======== Record excerpts
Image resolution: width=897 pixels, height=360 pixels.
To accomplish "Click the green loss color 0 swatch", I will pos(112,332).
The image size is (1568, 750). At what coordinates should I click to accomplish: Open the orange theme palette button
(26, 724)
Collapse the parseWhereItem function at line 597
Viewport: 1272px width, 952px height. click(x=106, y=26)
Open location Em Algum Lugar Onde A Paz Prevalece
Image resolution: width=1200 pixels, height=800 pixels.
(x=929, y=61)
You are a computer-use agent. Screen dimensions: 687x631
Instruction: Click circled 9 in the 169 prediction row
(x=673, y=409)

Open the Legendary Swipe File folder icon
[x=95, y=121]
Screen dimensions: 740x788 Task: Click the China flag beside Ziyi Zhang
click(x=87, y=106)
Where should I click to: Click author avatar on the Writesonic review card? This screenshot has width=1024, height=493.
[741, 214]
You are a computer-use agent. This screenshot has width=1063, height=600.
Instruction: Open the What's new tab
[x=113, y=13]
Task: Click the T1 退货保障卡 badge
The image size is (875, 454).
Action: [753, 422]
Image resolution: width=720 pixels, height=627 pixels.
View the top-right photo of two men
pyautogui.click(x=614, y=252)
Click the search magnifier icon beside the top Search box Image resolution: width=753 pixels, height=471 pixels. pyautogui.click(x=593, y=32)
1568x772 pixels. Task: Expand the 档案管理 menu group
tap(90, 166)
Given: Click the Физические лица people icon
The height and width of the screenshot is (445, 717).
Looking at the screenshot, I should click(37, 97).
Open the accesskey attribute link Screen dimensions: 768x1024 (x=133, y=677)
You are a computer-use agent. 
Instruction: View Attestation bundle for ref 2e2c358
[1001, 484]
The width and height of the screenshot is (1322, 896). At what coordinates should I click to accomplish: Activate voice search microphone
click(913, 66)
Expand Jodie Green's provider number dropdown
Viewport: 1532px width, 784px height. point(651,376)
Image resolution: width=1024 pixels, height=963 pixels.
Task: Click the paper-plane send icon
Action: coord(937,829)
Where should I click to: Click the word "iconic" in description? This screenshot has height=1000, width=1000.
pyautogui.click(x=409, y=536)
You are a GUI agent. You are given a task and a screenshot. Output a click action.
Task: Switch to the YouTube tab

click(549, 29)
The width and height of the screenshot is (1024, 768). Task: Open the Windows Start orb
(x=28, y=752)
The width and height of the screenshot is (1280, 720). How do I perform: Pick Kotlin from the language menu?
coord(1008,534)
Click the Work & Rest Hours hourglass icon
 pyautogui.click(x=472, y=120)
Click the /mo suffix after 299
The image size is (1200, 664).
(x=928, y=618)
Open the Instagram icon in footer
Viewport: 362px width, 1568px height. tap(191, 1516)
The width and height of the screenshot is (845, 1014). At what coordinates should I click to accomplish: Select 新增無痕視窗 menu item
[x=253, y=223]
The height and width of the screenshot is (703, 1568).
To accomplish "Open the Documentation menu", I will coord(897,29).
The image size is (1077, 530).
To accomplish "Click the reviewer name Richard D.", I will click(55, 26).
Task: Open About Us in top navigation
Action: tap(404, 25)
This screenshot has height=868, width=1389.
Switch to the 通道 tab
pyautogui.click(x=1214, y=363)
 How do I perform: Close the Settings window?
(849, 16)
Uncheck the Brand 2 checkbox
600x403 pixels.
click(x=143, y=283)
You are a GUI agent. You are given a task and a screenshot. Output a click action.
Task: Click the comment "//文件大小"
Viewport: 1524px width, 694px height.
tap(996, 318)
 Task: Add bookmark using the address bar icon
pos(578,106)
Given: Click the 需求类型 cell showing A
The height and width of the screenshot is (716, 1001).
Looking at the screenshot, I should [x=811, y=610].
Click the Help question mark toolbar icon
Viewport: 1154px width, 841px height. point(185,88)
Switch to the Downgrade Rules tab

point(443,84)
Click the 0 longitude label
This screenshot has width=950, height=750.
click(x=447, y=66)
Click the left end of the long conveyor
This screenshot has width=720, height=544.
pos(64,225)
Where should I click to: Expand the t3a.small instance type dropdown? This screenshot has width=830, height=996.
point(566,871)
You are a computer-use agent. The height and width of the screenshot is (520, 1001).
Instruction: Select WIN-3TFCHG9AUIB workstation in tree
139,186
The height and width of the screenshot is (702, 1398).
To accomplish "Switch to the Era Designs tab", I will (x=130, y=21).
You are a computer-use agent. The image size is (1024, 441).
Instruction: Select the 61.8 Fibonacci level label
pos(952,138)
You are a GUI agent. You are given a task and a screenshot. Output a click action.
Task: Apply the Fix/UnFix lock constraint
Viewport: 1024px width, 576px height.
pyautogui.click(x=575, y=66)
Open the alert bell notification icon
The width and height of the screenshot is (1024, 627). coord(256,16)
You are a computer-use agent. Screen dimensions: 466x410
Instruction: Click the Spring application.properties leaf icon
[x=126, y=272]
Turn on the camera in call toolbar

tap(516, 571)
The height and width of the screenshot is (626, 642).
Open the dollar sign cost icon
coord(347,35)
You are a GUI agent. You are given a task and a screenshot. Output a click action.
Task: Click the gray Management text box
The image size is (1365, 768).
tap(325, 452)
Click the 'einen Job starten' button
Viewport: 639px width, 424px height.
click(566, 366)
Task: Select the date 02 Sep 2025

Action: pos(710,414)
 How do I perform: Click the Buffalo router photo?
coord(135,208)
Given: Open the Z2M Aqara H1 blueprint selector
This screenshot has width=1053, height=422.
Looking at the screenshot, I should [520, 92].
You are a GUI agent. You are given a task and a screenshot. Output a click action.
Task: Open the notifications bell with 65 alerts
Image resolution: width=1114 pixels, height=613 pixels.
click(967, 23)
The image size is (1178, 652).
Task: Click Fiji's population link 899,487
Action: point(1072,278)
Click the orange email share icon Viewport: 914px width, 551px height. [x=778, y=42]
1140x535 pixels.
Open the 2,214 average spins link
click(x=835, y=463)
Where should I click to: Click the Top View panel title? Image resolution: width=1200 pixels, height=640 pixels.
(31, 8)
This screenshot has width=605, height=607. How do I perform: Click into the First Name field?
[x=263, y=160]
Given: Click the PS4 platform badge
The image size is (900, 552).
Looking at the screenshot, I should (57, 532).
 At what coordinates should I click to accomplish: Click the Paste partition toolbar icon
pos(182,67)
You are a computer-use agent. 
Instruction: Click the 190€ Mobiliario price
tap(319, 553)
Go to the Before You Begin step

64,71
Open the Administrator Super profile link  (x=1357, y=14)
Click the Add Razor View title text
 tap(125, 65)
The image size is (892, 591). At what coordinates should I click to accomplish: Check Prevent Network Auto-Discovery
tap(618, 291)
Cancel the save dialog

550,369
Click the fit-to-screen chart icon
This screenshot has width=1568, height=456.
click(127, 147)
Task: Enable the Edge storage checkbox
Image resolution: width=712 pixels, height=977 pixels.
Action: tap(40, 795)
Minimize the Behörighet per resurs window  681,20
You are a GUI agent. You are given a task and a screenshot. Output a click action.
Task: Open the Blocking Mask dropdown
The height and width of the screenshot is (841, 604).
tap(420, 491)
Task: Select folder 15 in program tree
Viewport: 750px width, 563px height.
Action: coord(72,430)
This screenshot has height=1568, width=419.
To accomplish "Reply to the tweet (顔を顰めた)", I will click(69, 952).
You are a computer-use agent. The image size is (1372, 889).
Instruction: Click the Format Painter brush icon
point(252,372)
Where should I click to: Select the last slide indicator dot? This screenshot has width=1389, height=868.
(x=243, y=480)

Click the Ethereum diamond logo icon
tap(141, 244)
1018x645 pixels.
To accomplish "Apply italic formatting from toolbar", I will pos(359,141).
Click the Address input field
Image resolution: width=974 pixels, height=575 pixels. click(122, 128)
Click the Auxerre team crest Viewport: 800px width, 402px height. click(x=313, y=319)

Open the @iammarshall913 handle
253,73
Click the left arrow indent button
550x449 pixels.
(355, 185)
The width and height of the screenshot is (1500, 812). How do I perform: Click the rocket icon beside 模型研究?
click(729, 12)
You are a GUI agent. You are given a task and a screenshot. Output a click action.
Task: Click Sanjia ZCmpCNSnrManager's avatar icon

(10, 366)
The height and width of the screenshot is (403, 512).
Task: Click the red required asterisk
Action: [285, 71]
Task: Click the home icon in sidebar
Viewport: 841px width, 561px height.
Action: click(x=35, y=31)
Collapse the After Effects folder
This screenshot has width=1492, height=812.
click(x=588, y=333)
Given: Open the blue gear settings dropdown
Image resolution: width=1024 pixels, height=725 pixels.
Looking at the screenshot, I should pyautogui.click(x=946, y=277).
================
§ Instructions for the task: Give the number of lines above that include "Apply". Write nothing else.

§ Answer to this problem: 2